Box Shield (later in 2018)
Box improves the security platform even more with the new Box Shield. For example, it allows you to prevent downloads of content with a certain classification, so that you can configure that only a set of users can access the document. It can also detect downloads of a large amount of folders and documents at once and will generate an alarm. Or it will detect a login attempt from another country.

Other Product enhancements
Box has integrated the ability to activate 2FA for external users. This is very important for larger companies to ensure enhanced security.

These are all great services and enhancements and create a global collaboration and work platform, inter-connecting activities and systems of daily importance to the users.

But how does that fit into core Life Sciences processes?

At the conference there was a separate track with several Life Sciences sessions offered which helped to catch a good glimpse of the current situation.

One of the big items was the GxP Validation package for Box that was announced beginning of the year (Box GxP Validation).
This service package turns any Box instance into a validated platform which can host validated content management applications. Whereas non-regulated processes have been supported before, this now additionally allows for the coverage of regulated processes.

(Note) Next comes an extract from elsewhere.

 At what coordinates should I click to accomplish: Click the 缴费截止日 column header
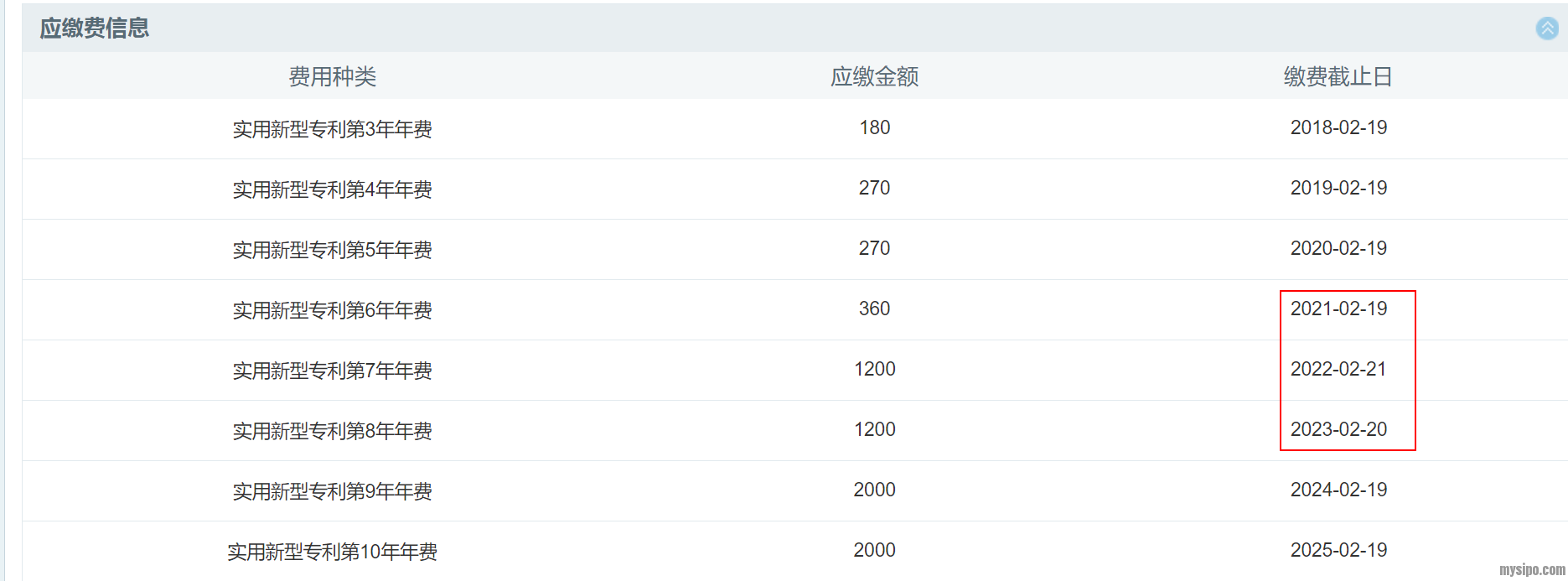pyautogui.click(x=1338, y=77)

More specifically, this package covers the following aspects:

  • Audit – Quality Management System: Box QMS Documentation and SOPs built on GAMP5 and ISO9001 standards
  • Validate – Validation Accelerator Pack (VAP): Validation lifecycle documentation and tools to make the Box instance GxP-compliant
  • Maintain – Always-on Testing: Daily automated testing reports on nearly 150 tests of Box functionality at the API layer; creates daily reports and artifacts for customers and audits

This definitely provides a good starting point for the deeper use of the platform in the Life Sciences industry, but will only be of value in combination with the robust regulated document management functionalities. In this regard, the message by Box is clear: Box does provide a hosted Core platform, industry use-cases and how to add additional business value through extended functionality and applications is in the hands of the customer and Box technology partners.

In comparison with OpenText Documentum Content Management capabilities there are still some gaps such as the management of document renditions (specifically PDF formats) or the management of virtual documents and relationships. But with API and Web Services the spectrum of possible implementations (and maybe “workarounds” as needed) is large and highly extensible.

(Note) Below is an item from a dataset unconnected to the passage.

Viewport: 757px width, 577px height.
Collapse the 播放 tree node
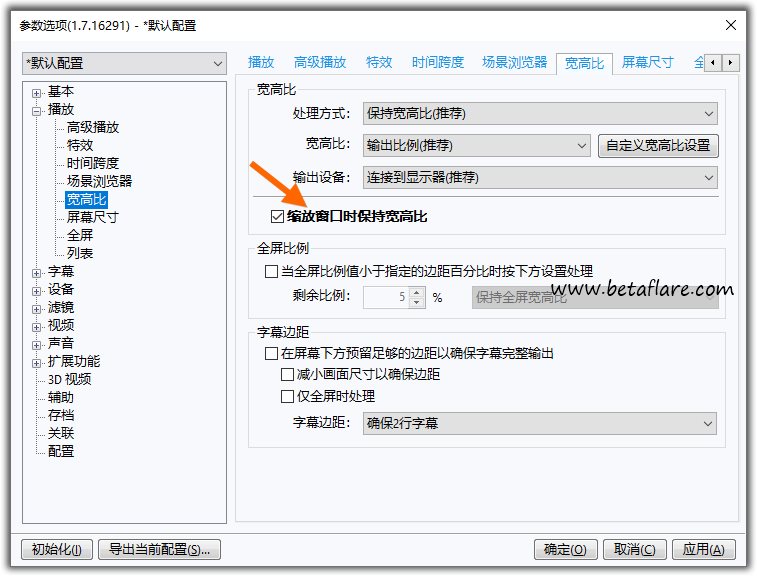click(x=37, y=110)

Additional benefits on smaller effort scale can be achieved by just adding-on Box to the Core platforms; whether it is used as a publishing platform for Effective documents, as Collaboration platform for In-Progress documents internally but also with external partners (taking advantage of integrations with core business applications), or whether it is to take advantage of the Skills framework to allow the classification of documents before processing them within your Content Management platform (and by that relieving your business users of some of these classification tasks). Several of the vendors at the conference who are involved with the Life Sciences industry have discussed and demoed these kind of integrations to increase the value of their already existing applications.

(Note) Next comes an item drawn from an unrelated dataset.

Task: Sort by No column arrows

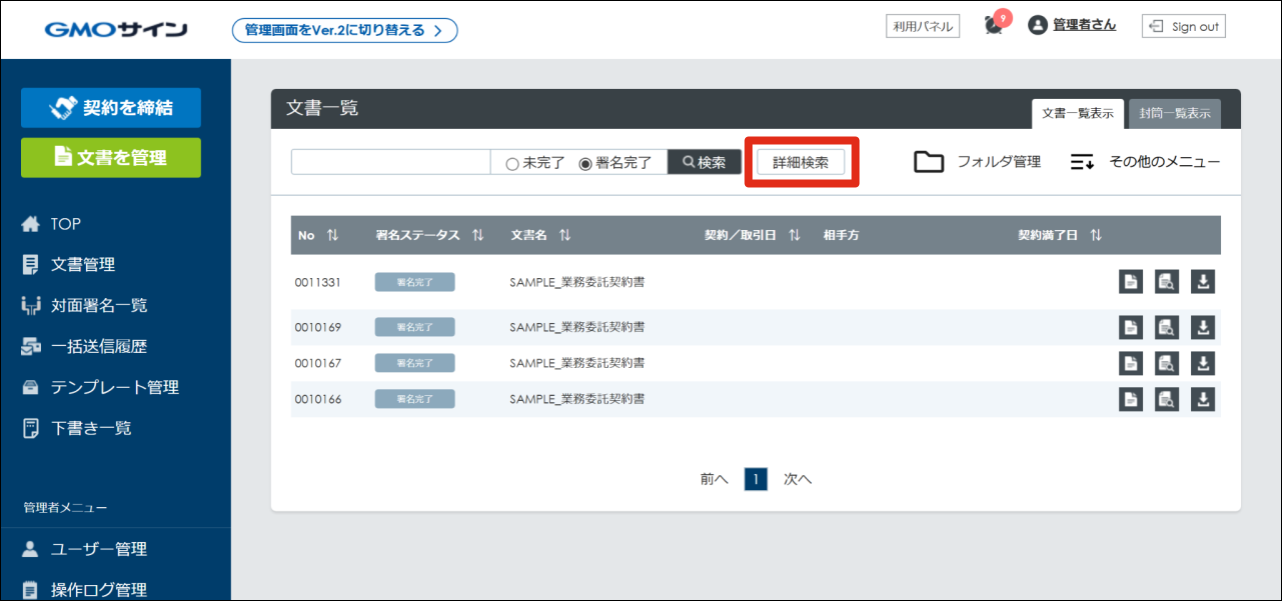Action: click(x=333, y=235)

Overall, Box offers a great set of functionality and is creating a widely integrated work environment for users – a foundation for the “Future of Work”. It does not replace a feature-rich regulated Content Management platform such as OpenText Documentum at this point, but does offer a great platform for integrating business applications.

We are excited to be able to support our clients who are leveraging this platform. Our first focus area is on content migrations and we are happy to announce that an extension of our Box Importer for migration-center will be available in Q4, with newly added key functionalities such as custom metadata, versioning and security support.